The US leads Western nations in child homicide rates, while millions of children around the world are threatened with physical, sexual and emotional abuse, including murder, rape and bullying, a new UNICEF report revealed.
The report, entitled ‘Hidden in Plain Sight: A
Statistical Analysis of Violence against Children’, demonstrated
that death by homicide is every much a threat for young people as
it is for adults.
In 2012 alone, murders claimed the lives of about 95,000 children
and adolescents aged 0 to 19 – almost one in five of all homicide
victims that year.
Although most of the young homicide victims (around 85,000 or 90
percent) came from low- and middle-income countries, such as in
Latin America and the Caribbean, the United States took the top
spot among 34 Western democracies, with an average of four
adolescent homicides per 100,000 people in 2012. (Incidentally,
this is the same child homicide rate recorded for Iraq, which is
suffering in the aftermath of the 2003 US military invasion).

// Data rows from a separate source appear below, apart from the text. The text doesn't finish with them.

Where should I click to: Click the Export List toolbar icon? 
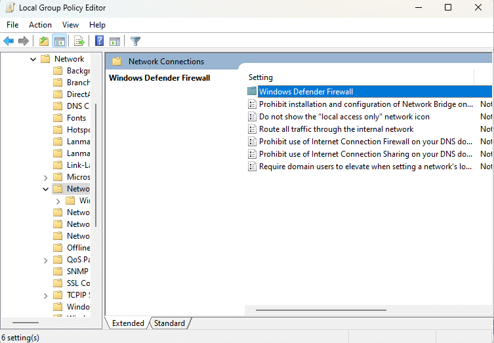point(79,41)
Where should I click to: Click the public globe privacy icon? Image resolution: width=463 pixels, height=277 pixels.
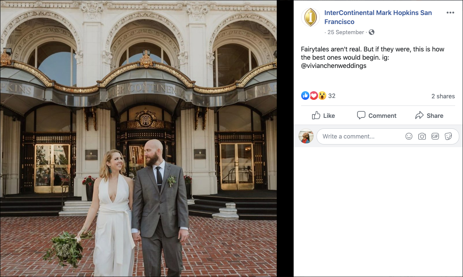[372, 32]
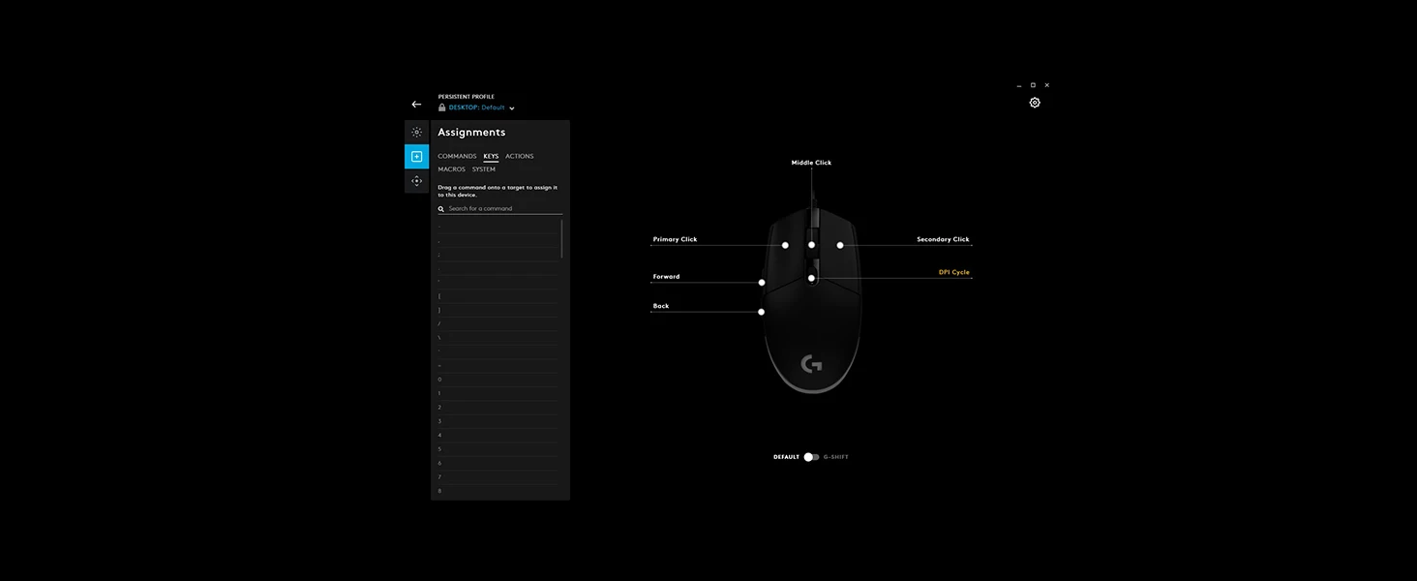Click the search magnifier icon
This screenshot has height=581, width=1417.
pos(441,209)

The number one cause of death among males between the ages of 10
and 19 is homicide in several Central and South American
countries including Panama, Venezuela, El Salvador, Brazil, and
Guatemala, according to the report.
Every kid has the right to grow up in a safe & loving environment. #ENDviolence@UNICEF@unicefaustralia@OurWatchAuspic.twitter.com/MqrKMkBXKA
— Kate Ashmor (@KateAshmor) September 4, 2014
Meanwhile, Nigeria has the largest number of children’s deaths,
totaling 13,000 in 2012. Brazil was second with 11,000 deaths.

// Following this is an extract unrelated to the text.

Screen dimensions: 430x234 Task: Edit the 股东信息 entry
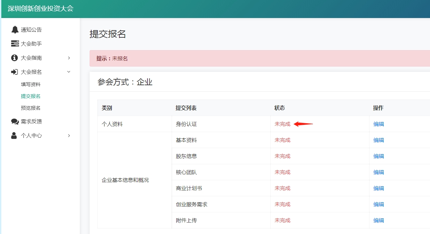click(x=379, y=156)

The United States ranked seventh in the world (behind Nigeria,
Brazil, India, Congo, Mexico and Ethiopia) in global homicide
figures among ages 0 to 19, with over 3,000 youth homicides
recorded in 2012.
“If there is one common aspect of human society right now, it
is the fact that tremendous violence is committed against
children,” Susan Bissell, chief of the child protection unit
at UNICEF said in a press release.
Around 3 in 10 adults believe physical punishment is necessary to properly raise or educate children http://t.co/Sr8V3Ncuuh#ENDviolence
— UNICEF (@UNICEF) September 5, 2014
The problem of children and adolescents joining gangs was also
factored in as a reason for high violence and homicide rates
among youth. In the United States, for example, 273,875 children
(under age 18) were believed to be involved in some 29,900 gangs
in 2011.
The UNICEF report, compiled from 190 countries, also revealed
that two-thirds of children worldwide between the ages of 2 and
14, which is almost 1 billion, are physically punished by their
parents or caregivers, while more than one in three students
between the ages of 13 and 15 worldwide face regular bullying in
school.
"We're not talking about a little smack on the bottom,"

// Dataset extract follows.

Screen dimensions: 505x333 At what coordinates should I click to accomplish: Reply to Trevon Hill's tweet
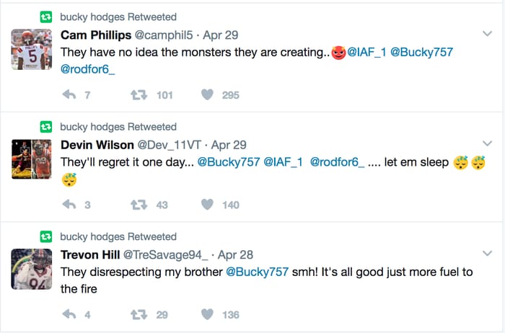70,314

Bissell told AP. "We're talking about a blunt instrument, and
repeated."
The violence "cuts across boundaries of age, geography,
religion, ethnicity and income brackets," UNICEF Executive
Director Anthony Lake said in a statement. "It occurs in
places where children should be safe, their homes, schools and
communities. Increasingly, it happens over the internet, and it's
perpetrated by family members and teachers, neighbors and
strangers and other children."
The report also devoted a section to sexual violence, revealing
that around 120 million girls, or one in 10 worldwide, have been
forced into a sexual relationship.
Data from 40 low- and middle-income countries indicates that
exposure to certain forms of sexual violence is not uncommon in
the experience of many girls: The number of females aged 15 to 19
who have ever experienced some sort of unwanted sexual experience
in their lifetime varies widely, ranging from no reported
experiences among adolescent girls in Kyrgyzstan to 22 percent
among girls in Cameroon.
1 in 10 girls worldwide has been forced into a sexual act. Let's bring their abuse out of the shadows. #ENDviolencepic.twitter.com/brQtZsfUQD
— UNICEF Australia (@unicefaustralia) September 5, 2014
Among adolescent girls who have been subjected to sexual
violence, the most likely perpetrator was an intimate partner or
a relative, the report stated.
However, it is not only low-income countries that are susceptible
to such acts of violence. The UNICEF report pointed to the
Optimus Study carried out in Switzerland in 2009, which collected
information from adolescent boys and girls (aged 15 to 17) on
their experiences.
In terms of sexual victimization a much higher proportion of
adolescent girls (22 percent) said they experienced at least one
incident in their lifetime than adolescent boys (8 percent). The
report mentioned online interactions as a source of the
victimization among youth.
The conclusion of the UNICEF report was that the footprint left
by violence against children has increased in the past decade.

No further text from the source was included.